■ Written request ■
Answer these about the Christmas reflection:
1. In what year was the author ordained?
2. Between which two places was the author traveling by train?
3. Which Bible verse is cited for "Unless you become as a little child you cannot enter the Kingdom of Heaven"?

■ Page text ■
+===+

The author is from New Zealand and was ordained in 1955. He has been in Japan since 1956. Christmas: on looking at the crib first appeared in the November-December 2013 issue of The Far East, the magazine of the Columbans in Australia and New Zealand. Christmas in Japanwas first published in the November-December 2012 issue.
Some time ago I was travelling by train from Yokohama to Odawara. In the carriage sitting opposite me I watched a young mother cuddling her baby. The baby was so tiny, so vulnerable, so dependent on its mother.
I wonder if any of us, given the choice, would come into this world in such a fragile condition. I doubt it.
But that is exactly what Jesus was willing to do for us. The Son, the second Person of the Trinity, chose to put aside the power and glory of God and become a weak, fragile human just like us. Jesus was a baby and like the baby in the train was completely dependent on his mother, Mary.
Let us look at the Christmas Crib and ponder this: our God deliberately took on our human weakness and consequent reliance on another. Jesus did this because he loves each one of us in our human frailty. That frailty which Jesus willingly accepted made him one of us and also made him our human representative before God.
This is what led him to offer his life for us, his brothers and sisters, on the Cross. The Crib and the Cross are intimately connected.
Merry Christmas and Happy New Year from Japan!
Jesus says to each of us: ‘Unless you become as a little child you cannot enter the Kingdom of Heaven’ (Matt: 18:3). Jesus does not mean that we become childish. He means that as adults we acknowledge our human weakness and become completely dependent on God. He calls on us in our powerlessness to rely on God's strength.
But we humans like to be in control. Christmas is a time when we look at the human infant Jesus in the crib. He is asking us to give up control and put ourselves into the hands of God. ‘Into your hands, Abba, Father-God, I give my life’ (cfLk 23:46).

+===+

■ Information provided ■

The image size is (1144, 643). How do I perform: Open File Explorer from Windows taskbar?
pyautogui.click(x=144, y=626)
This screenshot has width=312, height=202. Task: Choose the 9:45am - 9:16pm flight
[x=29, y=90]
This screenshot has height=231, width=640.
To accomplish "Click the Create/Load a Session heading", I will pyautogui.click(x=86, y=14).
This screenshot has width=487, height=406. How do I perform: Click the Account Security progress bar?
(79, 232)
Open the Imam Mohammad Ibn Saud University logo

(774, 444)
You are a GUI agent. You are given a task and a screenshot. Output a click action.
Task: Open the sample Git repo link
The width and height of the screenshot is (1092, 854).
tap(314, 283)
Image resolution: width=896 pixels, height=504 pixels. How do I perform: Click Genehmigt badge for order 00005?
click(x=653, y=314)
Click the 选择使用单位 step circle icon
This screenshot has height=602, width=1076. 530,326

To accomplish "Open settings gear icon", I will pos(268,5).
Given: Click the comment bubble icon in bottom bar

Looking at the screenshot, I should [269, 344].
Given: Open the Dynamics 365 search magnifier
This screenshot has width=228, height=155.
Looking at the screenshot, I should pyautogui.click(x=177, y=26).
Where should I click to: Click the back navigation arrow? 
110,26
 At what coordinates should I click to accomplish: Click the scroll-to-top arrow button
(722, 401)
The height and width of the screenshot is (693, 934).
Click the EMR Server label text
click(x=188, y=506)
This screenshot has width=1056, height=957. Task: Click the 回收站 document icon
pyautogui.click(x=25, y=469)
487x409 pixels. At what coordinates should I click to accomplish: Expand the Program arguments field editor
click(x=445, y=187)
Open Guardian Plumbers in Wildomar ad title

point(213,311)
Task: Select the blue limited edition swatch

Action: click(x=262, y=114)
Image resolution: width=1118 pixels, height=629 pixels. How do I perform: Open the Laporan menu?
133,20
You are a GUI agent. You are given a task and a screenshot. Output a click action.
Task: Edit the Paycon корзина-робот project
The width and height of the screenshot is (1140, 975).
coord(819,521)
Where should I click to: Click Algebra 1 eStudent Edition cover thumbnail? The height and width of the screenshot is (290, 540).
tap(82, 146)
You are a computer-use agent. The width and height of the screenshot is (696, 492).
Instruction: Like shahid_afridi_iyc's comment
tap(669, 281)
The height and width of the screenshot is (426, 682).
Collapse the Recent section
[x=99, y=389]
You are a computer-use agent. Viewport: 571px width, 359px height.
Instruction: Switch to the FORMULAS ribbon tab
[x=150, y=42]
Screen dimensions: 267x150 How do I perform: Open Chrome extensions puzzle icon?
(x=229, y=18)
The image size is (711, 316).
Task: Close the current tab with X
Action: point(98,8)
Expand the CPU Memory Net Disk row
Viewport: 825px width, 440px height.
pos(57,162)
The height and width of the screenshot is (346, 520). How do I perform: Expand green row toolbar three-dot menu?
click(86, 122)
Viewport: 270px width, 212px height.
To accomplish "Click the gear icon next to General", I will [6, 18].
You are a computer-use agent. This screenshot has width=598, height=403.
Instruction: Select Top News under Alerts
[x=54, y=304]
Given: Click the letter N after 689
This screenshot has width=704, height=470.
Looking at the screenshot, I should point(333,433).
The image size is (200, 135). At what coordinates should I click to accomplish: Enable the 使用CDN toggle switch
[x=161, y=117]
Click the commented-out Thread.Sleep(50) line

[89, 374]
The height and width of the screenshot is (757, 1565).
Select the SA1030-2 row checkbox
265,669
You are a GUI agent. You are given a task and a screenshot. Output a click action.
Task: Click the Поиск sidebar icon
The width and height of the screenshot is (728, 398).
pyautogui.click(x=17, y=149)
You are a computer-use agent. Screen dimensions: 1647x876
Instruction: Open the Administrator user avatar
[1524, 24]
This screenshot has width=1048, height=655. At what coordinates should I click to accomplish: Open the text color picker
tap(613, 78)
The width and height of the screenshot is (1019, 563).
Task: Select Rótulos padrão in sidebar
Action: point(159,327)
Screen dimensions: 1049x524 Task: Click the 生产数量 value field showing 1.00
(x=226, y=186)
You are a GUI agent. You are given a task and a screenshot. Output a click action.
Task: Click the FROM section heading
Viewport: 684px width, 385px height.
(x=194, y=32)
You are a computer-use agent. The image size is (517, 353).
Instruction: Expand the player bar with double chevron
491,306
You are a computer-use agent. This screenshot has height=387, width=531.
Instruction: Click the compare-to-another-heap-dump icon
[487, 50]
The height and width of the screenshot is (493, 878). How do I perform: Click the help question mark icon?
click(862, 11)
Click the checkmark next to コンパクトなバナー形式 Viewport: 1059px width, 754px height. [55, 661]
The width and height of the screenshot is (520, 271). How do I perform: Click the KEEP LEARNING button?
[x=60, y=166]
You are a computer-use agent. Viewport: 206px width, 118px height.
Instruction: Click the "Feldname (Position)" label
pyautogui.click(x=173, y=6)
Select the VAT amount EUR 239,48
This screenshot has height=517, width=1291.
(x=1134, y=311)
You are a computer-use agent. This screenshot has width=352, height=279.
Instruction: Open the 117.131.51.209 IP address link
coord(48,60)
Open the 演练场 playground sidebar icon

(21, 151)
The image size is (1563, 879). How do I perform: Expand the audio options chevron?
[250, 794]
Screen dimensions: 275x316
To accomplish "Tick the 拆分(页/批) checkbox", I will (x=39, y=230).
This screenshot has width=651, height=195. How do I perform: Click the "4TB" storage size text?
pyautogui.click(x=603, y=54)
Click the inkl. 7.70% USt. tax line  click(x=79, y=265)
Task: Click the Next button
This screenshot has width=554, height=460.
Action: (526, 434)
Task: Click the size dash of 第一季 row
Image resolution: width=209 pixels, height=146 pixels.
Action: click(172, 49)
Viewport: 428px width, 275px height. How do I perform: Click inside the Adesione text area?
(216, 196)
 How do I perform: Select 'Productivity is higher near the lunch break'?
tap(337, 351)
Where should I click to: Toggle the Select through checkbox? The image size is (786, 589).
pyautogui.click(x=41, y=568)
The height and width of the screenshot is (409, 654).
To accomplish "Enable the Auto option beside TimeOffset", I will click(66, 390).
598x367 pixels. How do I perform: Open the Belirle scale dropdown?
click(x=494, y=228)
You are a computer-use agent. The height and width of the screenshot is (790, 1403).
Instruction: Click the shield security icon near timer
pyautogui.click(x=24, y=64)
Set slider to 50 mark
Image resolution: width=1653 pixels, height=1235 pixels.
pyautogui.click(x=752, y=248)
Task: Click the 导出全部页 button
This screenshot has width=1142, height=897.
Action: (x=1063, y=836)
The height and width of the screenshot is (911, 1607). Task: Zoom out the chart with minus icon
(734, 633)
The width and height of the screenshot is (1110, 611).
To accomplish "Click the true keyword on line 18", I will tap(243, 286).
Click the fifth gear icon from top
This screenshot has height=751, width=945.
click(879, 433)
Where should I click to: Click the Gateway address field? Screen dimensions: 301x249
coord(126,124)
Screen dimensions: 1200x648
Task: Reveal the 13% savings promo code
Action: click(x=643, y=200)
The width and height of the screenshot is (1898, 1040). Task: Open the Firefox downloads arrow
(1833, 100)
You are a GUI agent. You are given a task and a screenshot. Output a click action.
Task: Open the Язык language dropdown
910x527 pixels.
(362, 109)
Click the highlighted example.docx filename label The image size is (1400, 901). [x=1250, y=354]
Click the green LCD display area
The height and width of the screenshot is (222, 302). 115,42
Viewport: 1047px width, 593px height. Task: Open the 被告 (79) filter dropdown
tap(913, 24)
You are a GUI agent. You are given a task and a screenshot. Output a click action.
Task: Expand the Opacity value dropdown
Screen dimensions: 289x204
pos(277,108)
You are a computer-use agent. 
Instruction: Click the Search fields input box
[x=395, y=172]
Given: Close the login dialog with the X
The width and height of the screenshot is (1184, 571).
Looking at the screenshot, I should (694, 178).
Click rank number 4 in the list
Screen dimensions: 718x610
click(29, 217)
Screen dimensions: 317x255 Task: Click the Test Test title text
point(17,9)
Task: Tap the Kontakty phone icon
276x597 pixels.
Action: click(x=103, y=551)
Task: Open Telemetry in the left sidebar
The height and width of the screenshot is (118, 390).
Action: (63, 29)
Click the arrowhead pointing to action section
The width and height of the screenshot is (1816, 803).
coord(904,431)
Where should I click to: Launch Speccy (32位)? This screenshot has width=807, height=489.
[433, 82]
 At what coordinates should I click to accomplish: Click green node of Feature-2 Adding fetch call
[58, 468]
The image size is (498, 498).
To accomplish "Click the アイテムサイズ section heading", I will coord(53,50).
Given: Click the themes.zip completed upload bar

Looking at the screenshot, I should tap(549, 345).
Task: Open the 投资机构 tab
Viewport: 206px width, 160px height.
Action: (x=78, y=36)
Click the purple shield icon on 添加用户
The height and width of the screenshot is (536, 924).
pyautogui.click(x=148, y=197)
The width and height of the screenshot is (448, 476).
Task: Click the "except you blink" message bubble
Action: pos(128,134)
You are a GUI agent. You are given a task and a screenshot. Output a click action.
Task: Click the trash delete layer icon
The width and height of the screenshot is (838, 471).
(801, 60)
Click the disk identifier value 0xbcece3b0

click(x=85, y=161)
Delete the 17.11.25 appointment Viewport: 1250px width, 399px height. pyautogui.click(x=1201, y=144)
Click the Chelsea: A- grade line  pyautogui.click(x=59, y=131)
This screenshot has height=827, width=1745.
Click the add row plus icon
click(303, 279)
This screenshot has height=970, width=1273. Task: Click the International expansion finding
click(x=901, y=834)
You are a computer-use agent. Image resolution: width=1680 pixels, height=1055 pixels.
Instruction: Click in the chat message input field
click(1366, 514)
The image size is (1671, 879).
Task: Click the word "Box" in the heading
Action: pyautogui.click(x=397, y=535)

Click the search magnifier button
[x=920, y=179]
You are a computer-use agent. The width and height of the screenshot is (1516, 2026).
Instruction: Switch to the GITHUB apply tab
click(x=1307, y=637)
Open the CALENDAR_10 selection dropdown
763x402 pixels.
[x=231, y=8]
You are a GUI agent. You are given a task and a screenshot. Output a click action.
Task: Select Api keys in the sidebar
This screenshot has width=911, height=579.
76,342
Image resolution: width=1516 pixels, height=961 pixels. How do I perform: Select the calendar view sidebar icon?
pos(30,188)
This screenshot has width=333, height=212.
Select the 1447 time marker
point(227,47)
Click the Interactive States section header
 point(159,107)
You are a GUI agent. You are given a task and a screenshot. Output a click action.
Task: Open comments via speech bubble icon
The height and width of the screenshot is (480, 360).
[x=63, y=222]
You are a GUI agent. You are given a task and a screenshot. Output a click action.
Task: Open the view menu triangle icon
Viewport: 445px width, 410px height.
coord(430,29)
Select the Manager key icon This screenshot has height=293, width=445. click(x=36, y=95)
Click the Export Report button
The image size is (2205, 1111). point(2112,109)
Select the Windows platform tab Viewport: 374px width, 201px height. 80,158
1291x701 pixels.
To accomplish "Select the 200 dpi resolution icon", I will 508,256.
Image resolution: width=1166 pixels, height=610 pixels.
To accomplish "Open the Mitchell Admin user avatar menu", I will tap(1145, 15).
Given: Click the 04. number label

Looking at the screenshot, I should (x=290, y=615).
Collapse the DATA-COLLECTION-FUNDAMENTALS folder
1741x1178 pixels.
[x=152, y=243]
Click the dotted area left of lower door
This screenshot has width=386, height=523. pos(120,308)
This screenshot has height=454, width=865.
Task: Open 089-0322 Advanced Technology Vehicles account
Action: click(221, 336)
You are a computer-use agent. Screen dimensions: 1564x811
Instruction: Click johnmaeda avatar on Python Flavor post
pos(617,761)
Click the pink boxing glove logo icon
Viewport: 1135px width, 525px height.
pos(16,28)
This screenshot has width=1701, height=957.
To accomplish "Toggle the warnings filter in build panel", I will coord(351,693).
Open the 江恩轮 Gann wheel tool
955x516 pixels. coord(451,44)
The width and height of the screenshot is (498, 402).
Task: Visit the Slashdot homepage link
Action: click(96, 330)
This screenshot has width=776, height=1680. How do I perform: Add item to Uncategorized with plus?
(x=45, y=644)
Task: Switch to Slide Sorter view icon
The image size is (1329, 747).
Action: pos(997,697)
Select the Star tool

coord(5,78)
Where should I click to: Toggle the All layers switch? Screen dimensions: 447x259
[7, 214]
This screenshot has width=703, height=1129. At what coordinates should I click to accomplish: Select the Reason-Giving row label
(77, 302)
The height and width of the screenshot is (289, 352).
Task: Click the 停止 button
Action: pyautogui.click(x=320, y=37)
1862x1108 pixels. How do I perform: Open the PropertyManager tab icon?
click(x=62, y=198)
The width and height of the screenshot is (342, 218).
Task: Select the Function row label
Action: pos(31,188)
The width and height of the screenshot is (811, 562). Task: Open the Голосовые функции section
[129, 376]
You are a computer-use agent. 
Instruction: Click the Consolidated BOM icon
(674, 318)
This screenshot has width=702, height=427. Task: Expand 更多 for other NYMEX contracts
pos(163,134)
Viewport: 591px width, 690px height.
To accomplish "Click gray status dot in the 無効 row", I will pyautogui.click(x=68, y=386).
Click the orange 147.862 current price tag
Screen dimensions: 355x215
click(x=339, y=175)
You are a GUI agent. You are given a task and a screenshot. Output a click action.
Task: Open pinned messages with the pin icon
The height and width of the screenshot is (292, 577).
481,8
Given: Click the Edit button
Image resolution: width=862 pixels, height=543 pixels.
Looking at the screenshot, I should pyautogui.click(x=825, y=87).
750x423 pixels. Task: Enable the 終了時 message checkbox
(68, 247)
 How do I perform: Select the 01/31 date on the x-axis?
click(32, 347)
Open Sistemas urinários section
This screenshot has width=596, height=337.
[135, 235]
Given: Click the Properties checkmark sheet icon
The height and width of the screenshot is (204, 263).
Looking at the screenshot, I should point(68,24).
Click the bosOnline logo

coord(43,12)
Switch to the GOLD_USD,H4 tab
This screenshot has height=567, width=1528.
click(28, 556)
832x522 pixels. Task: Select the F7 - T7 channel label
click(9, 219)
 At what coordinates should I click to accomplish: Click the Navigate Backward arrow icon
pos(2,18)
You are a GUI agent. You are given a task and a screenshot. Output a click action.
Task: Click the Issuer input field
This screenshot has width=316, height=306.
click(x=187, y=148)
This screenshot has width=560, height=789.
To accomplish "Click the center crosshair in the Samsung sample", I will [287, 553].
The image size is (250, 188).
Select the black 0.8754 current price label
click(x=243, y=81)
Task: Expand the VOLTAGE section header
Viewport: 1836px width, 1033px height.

+===+

■ Task output ■
1. 1955
2. Yokohama and Odawara
3. Matthew 18:3